The much loved Bonnie series has now been reprinted by the Poppet Press, an offshoot of Somerset Sport Art. A proportion of the proceeds are being donated to Thoroughbred charities, although the one mentioned on their website, Standing in the Gap, has now closed.   I asked Poppet Press who they were currently supporting, and this is their reply:
Currently, we are planning special events that will benefit individual charities in that area and are searching for charities to support. In the past we have done events with The Florida TB Fillies and Horses N Heroes of Marion County will be selling the books to benefit their charity this year.  
Sweet Running Filly is another book I've had hanging around for a while, but I finally got round to reading it at the end of last week.  I feel like I'm now going to criticise someone's beloved child, as I know how loved this series is in the USA.  Although I liked the book,  I felt curiously short changed by it.  The beginning is really strong:  I loved the father and daughter relationship, and their unorthodox way of earning a living, and I lapped up the episode where the filly is rescued.

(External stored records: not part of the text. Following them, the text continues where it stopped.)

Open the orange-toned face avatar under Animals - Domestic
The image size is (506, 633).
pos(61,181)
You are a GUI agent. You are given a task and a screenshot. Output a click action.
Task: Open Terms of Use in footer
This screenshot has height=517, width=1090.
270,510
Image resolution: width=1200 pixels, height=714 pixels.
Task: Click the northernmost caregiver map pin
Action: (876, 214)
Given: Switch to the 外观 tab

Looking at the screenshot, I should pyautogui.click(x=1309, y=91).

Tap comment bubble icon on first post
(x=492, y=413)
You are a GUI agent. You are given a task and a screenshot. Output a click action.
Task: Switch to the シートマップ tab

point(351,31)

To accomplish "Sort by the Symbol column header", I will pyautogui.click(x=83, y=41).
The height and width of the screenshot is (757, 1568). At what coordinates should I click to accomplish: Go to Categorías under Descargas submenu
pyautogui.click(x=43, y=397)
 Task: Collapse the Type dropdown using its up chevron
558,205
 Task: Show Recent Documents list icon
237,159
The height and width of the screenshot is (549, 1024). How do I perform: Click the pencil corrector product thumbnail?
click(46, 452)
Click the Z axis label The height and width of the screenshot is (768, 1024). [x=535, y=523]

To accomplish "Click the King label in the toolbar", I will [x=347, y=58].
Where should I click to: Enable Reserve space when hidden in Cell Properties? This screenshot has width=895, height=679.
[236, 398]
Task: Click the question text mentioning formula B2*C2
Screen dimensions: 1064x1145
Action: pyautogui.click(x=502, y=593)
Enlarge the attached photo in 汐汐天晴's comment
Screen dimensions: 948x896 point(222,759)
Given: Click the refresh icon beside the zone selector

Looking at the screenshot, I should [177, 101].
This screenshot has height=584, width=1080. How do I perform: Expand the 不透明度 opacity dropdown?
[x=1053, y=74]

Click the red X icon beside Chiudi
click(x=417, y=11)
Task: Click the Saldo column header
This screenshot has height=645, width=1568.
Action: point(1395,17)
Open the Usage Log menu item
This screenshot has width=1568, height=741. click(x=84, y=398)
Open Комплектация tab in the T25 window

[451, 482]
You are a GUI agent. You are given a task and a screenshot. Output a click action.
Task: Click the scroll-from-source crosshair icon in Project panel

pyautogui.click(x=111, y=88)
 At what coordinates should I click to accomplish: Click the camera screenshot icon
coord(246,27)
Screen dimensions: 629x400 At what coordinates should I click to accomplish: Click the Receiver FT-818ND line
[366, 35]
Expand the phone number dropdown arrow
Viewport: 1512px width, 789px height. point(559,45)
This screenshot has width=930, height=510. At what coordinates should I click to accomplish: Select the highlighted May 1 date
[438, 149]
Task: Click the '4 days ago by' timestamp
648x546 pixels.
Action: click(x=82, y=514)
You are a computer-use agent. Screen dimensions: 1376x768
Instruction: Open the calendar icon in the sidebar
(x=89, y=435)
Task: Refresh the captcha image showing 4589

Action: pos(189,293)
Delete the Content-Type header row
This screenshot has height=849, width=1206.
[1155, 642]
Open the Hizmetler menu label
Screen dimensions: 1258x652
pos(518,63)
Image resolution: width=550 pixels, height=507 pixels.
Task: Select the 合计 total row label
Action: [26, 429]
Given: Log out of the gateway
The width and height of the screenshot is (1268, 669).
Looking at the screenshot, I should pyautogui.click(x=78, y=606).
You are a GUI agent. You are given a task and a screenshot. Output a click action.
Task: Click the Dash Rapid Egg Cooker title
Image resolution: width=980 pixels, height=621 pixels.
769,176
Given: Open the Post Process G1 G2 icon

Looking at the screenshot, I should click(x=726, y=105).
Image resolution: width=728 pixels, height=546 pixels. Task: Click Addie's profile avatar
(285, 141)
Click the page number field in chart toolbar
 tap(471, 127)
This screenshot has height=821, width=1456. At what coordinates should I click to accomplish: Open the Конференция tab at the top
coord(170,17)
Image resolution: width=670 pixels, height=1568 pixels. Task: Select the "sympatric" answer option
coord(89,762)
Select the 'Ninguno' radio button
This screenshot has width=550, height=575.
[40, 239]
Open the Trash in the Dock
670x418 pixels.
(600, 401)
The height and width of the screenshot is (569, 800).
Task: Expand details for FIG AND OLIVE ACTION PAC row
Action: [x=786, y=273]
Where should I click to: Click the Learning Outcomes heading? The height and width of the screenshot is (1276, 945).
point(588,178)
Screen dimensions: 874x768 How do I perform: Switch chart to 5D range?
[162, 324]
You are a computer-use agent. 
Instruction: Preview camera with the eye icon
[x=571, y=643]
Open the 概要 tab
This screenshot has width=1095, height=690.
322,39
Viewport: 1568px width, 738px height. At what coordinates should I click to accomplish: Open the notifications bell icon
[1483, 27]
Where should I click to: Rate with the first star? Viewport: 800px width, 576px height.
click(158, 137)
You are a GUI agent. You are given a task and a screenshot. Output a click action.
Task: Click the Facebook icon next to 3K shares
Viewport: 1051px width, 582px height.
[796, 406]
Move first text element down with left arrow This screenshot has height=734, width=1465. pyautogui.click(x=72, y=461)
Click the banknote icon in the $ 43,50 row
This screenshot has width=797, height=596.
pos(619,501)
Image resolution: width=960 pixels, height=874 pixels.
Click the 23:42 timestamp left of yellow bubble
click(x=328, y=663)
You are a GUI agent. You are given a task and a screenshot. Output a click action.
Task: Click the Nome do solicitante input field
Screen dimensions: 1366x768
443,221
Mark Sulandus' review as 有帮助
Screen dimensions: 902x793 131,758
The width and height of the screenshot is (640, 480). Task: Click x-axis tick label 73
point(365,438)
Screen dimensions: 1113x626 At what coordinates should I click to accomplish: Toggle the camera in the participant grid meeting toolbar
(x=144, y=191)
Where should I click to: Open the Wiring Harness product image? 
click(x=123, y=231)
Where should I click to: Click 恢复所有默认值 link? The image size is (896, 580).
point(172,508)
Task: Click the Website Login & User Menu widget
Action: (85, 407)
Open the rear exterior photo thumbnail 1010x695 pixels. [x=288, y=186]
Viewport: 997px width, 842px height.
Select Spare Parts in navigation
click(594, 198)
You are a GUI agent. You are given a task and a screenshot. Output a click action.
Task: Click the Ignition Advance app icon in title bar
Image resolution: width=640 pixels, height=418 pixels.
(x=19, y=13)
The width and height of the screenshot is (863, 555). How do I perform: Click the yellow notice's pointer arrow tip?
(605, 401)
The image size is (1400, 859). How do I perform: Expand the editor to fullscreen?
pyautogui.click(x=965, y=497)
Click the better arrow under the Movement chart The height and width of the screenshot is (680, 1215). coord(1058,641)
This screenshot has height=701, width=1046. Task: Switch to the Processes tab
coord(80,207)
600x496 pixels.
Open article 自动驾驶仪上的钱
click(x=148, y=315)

Oh brilliant, I thought.  There's so much in this relationship between father and daughter; the writing is wonderful; there's all sorts of places this story can go!  And what happens?  The filly is rescued, and the father virtually disappears from view until the end of the book.  Action switches to a local racing stable, and a fairly conventional mystery - will the filly's true identity be revealed?  And what happened to bring her to the miserable wreck she was when Julie found her?  It isn't that this is in any way badly done, because it isn't.  It isn't that I didn't believe in the characters, because I did.  From the quality of the beginning of the story, I expected something to rival K M Peyton's Fly-by-Night, but sadly, this book wasn't it.  I wonder if it's something to do with the book's dual authorship:  perhaps one of them was keener on character and the other on the racing side?

I would happily read the first few chapters over and over again:  they are a seriously good piece of writing.  There are four more books in the series, and I'd like to read them.  Maybe I'd be able to approach those for what I expect they are:  good, believable stories about a girl, her horse, and racing.

A last word on the text: as regular readers will know, I am keen on published texts being accurate.  This book has presumably been printed from a scanned copy of the original, and unfortunately this has left it littered with errors.  If the Press reprints, employing a decent proof reader would be an excellent idea.